NHL contender tiers: Where all 31 teams rank

NHL

It was the most abnormal postseason in NHL history, with 24 teams competing in two Canadian bubble arenas in front of empty seats. Yet its finale was inherently predictable: The Tampa Bay Lightning, among the wagering favorites before the tournament, raising the Stanley Cup in victory.

But never tell Julien BriseBois the odds. Despite the fact that the Lightning general manager had constructed what many felt was the deepest and most talented roster in the NHL, he said probability does not promise anything.

“When the season starts, the odds are that you’re not winning the Stanley Cup,” he said. “Even when the playoffs start and you’re down to 16 teams, even if you’re the top seed, the odds are that you’re not winning the Stanley Cup.”

Short of any concrete predictions, we’re left with feelings, inklings and vibes about what teams are capable of doing in an upcoming season. Some of it is based on last season’s accomplishments and upgrades made during the offseason. Some of it is based on clear multiyear trends that will continue or get bucked.

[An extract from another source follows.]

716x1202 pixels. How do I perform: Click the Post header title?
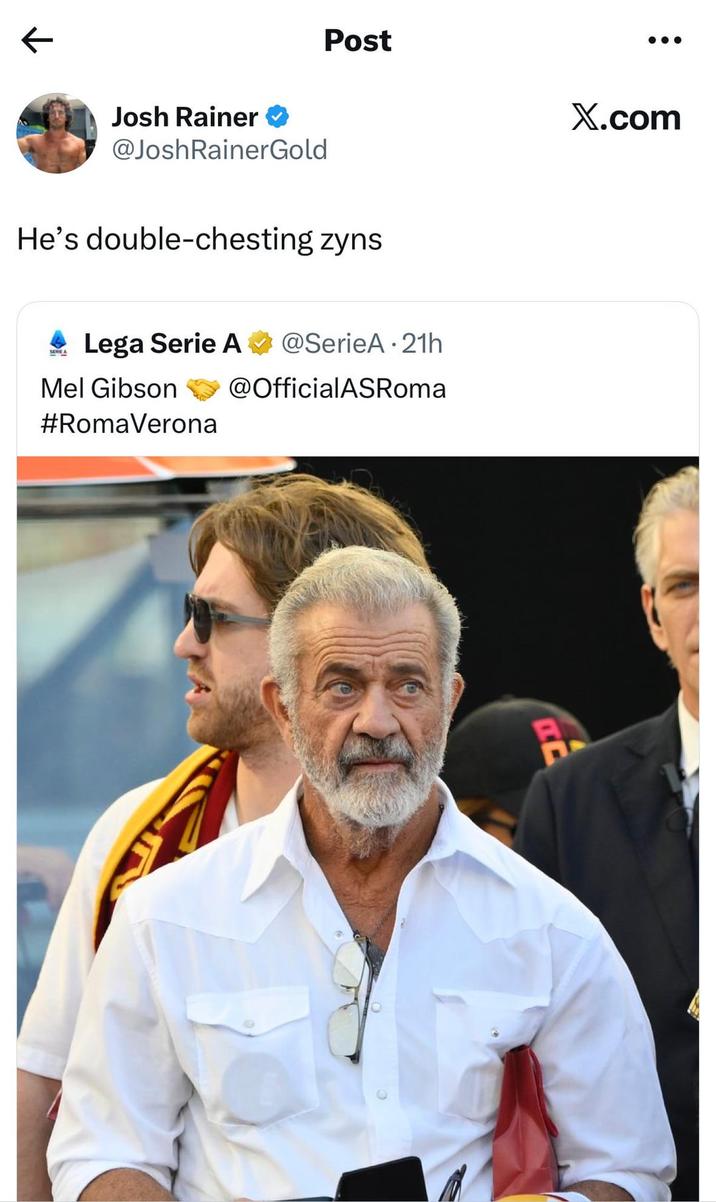[357, 40]
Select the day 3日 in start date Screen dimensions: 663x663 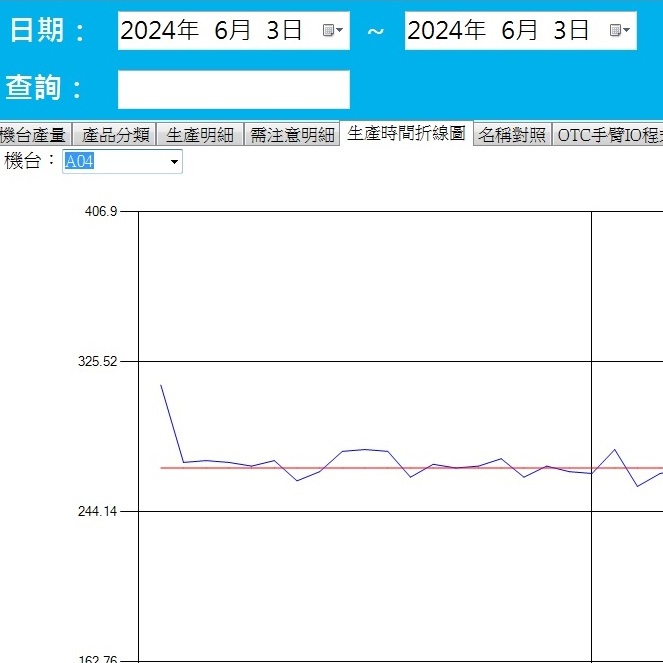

To streamline the process, we present the Stanley Cup contender tiers, a sort of progress report on 2020-21 championship contenders. These tiers don’t account for injuries, trades, hirings, firings or Alexis Lafreniere winning the Hart Trophy as a rookie. They’re a snapshot of the starting gate.

Here are the current groupings in the 2020-21 championship tiers:

The elite

Two of the three teams in this tier were also here when we did this exercise just over a year ago: The Lightning, winners of the 2019-20 Stanley Cup, and the Golden Knights, who lost in the Western Conference finals last season.

Can the Lightning repeat as champions? Of course. They have Brayden Point, coming off a star-making playoff run, Nikita Kucherov and an on-the-mend Steven Stamkos up front; defensive pillars in Victor Hedman, the best at his position in the world, and Ryan McDonagh; and goalie Andrei Vasilevskiy, who has been a Vezina Trophy finalist in three straight seasons. They have role players who make a difference in Yanni Gourde, Ondrej Palat, Alex Killorn, Blake Coleman and Barclay Goodrow. They have a tremendous coach in Jon Cooper and a heck of an architect in BriseBois.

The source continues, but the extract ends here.